> **WORK TO COMPLETE**
(1) Using the forum post on circles and dimensions, say whether each statement agrees with it: (a) atoms are tinier increments than a computer could render; (b) the fourth dimension is called strange; (c) using more segments makes a drawn circle look smoother. Answer yes or no for each, and quote the words that decide it.
(2) From the forum post on circles and dimensions, pull out everything from "Thus, for any" down to "be infinitely thin.", word for word.

> **PAGE EXTRACT**
☆ ☆ ☆ ☆

Ever look at a circle drawn on a computer (for instance, in CAD)? It comprises tiny increments -- segments -- which simulate a circle. The more segments you use, the smaller the segments are, and the smoother the "circle" appears. In reality, a circle would also be made of increments -- atoms. Although atoms are much tinier increments than a computer could render, they're still increments, preventing the shape from exhibiting the infinite smoothness that defines a real circle.

Thus, for any real object to be infinitely smooth, it must be composed of infinitely small particles, counterbalanced by an infinitely large value of Pi. Because even the smallest particles contain mass and volume, this is impossible, and it explains why no one can deduce Pi's value. If someone ever does, it will be the key to discovering the size of the smallest possible particle in existence. And it will immediately disprove the existence of curves, and ultimately invalidate all of geometry's manifestation in reality. And logically, the reason a curve can't be infinitely smooth is the same reason a surface can't be infinitely thin.

So, back to dimensions in general. I feel that they're all rubbish -- artificial concepts to help us understand the universe. The fourth dimension is laughable, and the fifth is...strange. Even the third dimension is an idea so obvious, inevitable, and synonymous with existence itself, that it needs no description outside of industrial applications.

Lastly, this atrocious excuse for a scientist contradicts himself by referencing gravity. The second dimension _defies_ gravity. And the only way the universe could exist two dimensionally, is if none of us ever actually saw, heard, felt, tasted or smelled anything, and we communicated with and experienced the universe solely through internally produced hallucinations. Basically...The Matrix sans the real world. And who the dick knows? Maybe that's true. But it's not what this guy's proposing. Besides, this scenario entails an immense psychological element probably beyond this guy's expertise.

☆ ☆ ☆ ☆

> **INFORMATION SUPPLIED**
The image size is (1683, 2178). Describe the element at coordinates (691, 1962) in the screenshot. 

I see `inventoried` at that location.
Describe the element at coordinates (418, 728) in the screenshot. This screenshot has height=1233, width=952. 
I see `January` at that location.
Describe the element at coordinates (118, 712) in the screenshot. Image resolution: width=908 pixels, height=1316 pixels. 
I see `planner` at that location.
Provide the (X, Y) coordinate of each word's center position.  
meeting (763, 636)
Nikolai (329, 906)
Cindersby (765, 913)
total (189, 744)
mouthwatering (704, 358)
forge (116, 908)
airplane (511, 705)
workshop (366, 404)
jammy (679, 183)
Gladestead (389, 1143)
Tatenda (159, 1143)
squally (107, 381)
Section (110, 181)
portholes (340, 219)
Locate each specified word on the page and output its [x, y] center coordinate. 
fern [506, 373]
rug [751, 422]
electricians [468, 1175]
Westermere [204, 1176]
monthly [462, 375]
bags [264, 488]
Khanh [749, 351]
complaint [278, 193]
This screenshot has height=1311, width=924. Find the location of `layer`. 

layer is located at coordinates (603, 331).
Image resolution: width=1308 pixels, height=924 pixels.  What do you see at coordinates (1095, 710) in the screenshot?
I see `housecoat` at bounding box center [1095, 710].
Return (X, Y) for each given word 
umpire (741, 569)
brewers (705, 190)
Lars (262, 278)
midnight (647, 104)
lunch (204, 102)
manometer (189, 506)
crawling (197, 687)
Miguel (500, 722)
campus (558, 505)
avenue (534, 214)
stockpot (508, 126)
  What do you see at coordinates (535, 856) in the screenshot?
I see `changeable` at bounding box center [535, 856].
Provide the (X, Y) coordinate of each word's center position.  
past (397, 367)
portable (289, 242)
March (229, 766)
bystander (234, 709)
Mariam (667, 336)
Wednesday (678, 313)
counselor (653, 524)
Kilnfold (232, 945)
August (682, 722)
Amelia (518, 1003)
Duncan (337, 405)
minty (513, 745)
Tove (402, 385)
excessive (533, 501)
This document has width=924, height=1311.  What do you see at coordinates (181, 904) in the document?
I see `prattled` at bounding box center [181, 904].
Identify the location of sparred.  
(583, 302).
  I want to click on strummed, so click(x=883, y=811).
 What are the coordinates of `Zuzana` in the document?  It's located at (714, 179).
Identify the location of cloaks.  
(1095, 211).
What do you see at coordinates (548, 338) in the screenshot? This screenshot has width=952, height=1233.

☆ ☆ ☆ ☆

> **SOLVED PROBLEMS**
(1)
(a) Yes: "Although atoms are much tinier increments than a computer could render"
(b) No: "The fourth dimension is laughable, and the fifth is...strange."
(c) Yes: "The more segments you use, the smaller the segments are, and the smoother the "circle" appears."

(2)
Thus, for any real object to be infinitely smooth, it must be composed of infinitely small particles, counterbalanced by an infinitely large value of Pi. Because even the smallest particles contain mass and volume, this is impossible, and it explains why no one can deduce Pi's value. If someone ever does, it will be the key to discovering the size of the smallest possible particle in existence. And it will immediately disprove the existence of curves, and ultimately invalidate all of geometry's manifestation in reality. And logically, the reason a curve can't be infinitely smooth is the same reason a surface can't be infinitely thin.